- Developer(s): Vectordean
- Publisher(s): Logotron
- Composer(s): David Whittaker
- Platform(s): Amiga, Atari ST
- Release: 1990
- Genre(s): Rail shooter, third-person shooter
- Mode(s): Single player

= Bad Company (video game) =

1990 video game

Bad Company is a video game developed by Vectordean and originally published by Logotron in 1990. Released for the Amiga and Atari ST computer systems, the game was based on the concept of 1984 arcade game Space Harrier, with a grittier and more militaristic visual design. In 1991, the Amiga version was reissued in the UK on Prism Leisure's "16-Bit Pocket Power" imprint.

== Reception ==
Bad Company received somewhat positive reviews from contemporary gaming magazines. Zero rated the game 78/100, calling it "very good value" and comparing it to a budget version of Space Harrier. Amiga Joker gave the Amiga version a 74%, and Amiga Format gave it a 71%. The Games Machine gave the Atari ST version a 72%, calling the graphics "well-detailed" but the price "too expensive for such an old formula."

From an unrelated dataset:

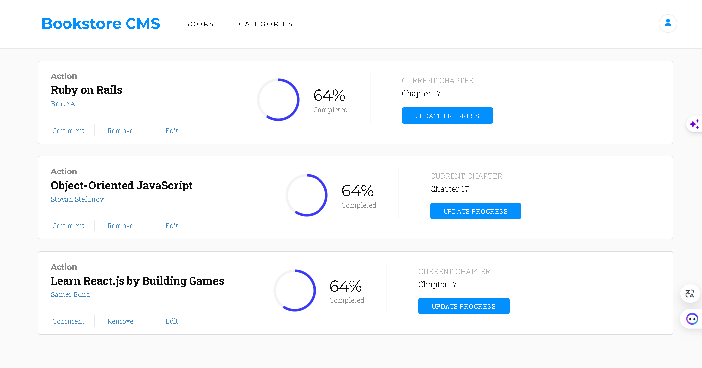This screenshot has width=702, height=368.
Task: Update progress for Ruby on Rails
Action: 447,116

ACE gave the game a 642/1000, calling it "strong on atmosphere" and describing defeating tougher enemies as imparting "a considerable sense of achievement". However, it concluded that the game suffers from too little content, stating: "you soon tire of the simple pleasure of wasting things." Amiga Power gave it a 44/100, describing it as "failing to be [...] anything remotely complex" and "reasonably entertaining for five minutes or so." Power Play gave the game a 28/100, praising its presentation but stating there's "nothing behind it", concluding: "You are indeed in bad company with Bad Company if you bought it by mistake."